Look for ways to connect with people in a deeper way. It doesn’t have to be asking them to spend time with you on Zoom, but going for smaller wins. For instance, when I send someone a welcome video after they’ve subscribed to YATM, I’ll make sure I call them by their first name at least twice. I want them to know that I’ve made that video especially for them and it’s now just another automated email. 

Another way to create deeper bonds is to reply to people. For instance, if someone sends an email related to the Thursday YATM email, they will always get a prompt reply from me. If someone responds to work that you spent time preparing, the last thing you should be doing is ignoring them. 

Forming relationships, bringing benefit to others and creating sales from that might take more time but it’s ultimately more valuable, not to mention, more enjoyable. It feels a lot less like hard work. If you want people to care about you do, you have to care about them too.

Building On These Ideas

When you’re focused and recognise the importance of the relationships you make, there are certain strands that can tie in together to help you grow your audience. Here are some other pointers that can help you:


Dig deep into what you know. 

You’ll never build an audience if you talk about a topic you don’t care about or have limited knowledge of. Whilst a lot is down to your own discovery and curiosity, share what you’re learning from how things are developing for you. It’s more important to get yourself out there than to stay bogged down in questions of what you should be producing or worries about whether anyone will show up to read/listen/watch.
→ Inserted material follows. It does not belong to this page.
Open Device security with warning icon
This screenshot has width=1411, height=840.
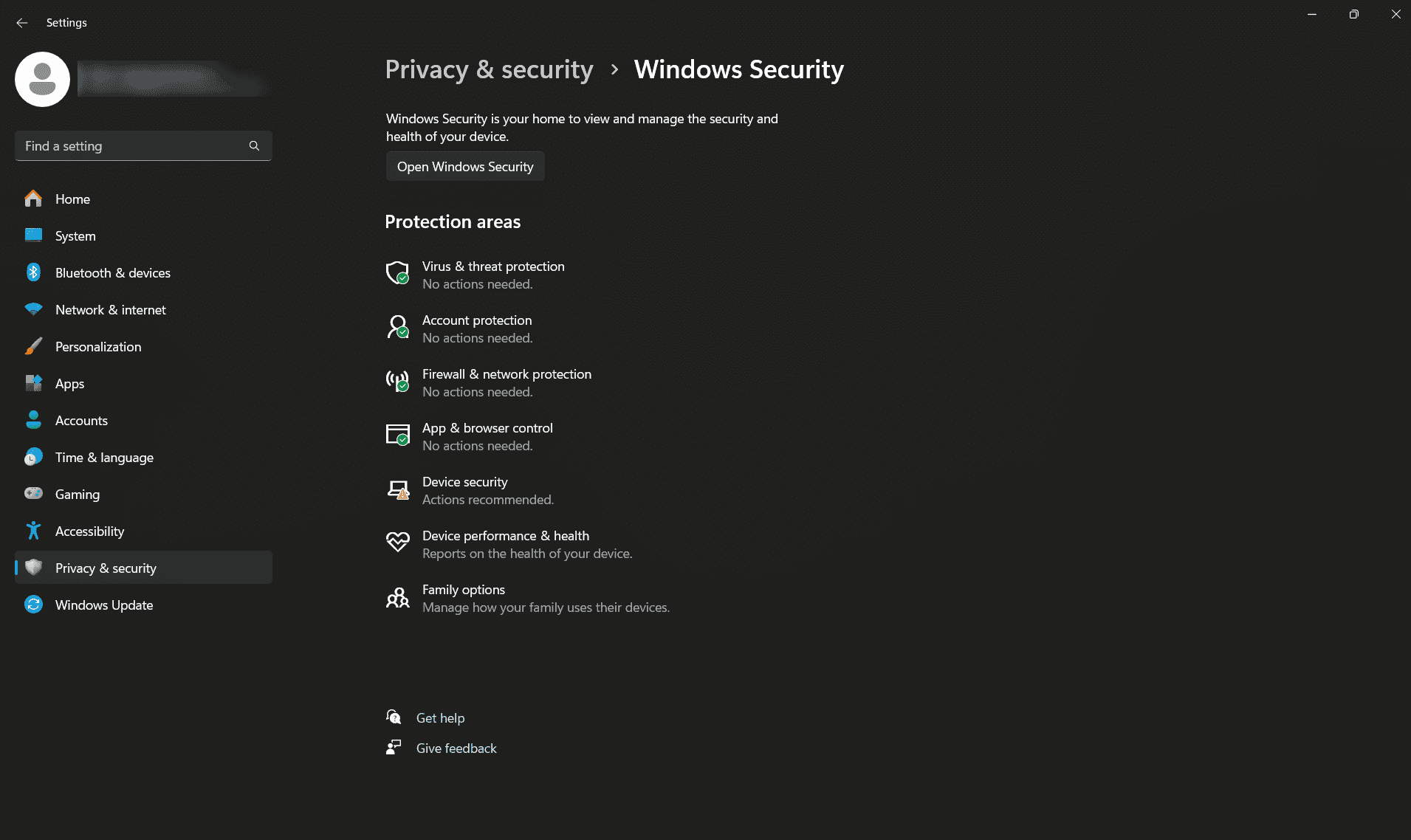[x=398, y=489]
Pick two or three areas that everyone has in common.

Things stay inevitably vague when you don’t know who you’re creating for and your message ends up having to be generic. The better you know your audience, the easier it is to connect with what they care about. For instance, I’m happy to “work with the garage door open,” being honest about when things go wrong or don’t go according to plan, as this is what a lot of the YATM audience connects with. In this way we find common ground in acknowledging that no one has all the answers straight away and working things out in a ‘live lab’ situation. 

It’s better to observe and then deliver. 
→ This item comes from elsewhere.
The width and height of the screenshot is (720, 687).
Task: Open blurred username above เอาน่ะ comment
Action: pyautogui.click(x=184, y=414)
If audience growth is slow, perhaps you have to reframe from selling to finding out what others want from you. Is it to give an opinion? Is it to provide a spotlight on your industry? Is it to guide others? I like this from Seth Godin (28th June) “Ideas that spread, win. Ideas that stick are worth even more. You can race to be first on a new platform, but it’s far better to be the voice that we would miss if you weren’t there.”

Your audience includes you, a year ago.

What you share now would have been relevant content for the person you were a year ago. If you’re sharing what you know now and what you’re discovering, the old you is a key part of your audience. For instance, during 2021 I’ve shared how to deliver a course and figured out how online and offline events can work together. The old me from summer 2020 would have welcomed both those articles with open arms and then looked to develop and deliver those very ideas. Don’t forget that your audience is made up of the person you once were.

Lets Round-Up

To grow something that you are in control of and can direct the flow of, takes time and is by no means easy. If people can see there’s an agenda, where the take on your side supersedes the value they’re going to receive, audience trust will wane. You won’t get too far. If your audience isn’t helping and giving you what you need, it’s not them, it’s you – delivering the wrong message.

When you’re starting out, there are so many possibilities. A lot comes down to how you apply yourself and your drive, as well as knowing who you’re creating for and being keen to get to know them better, as individuals and as part of a group. When you can reach out to them week in and week out, and you’re there for each other, nothing can stand in your way.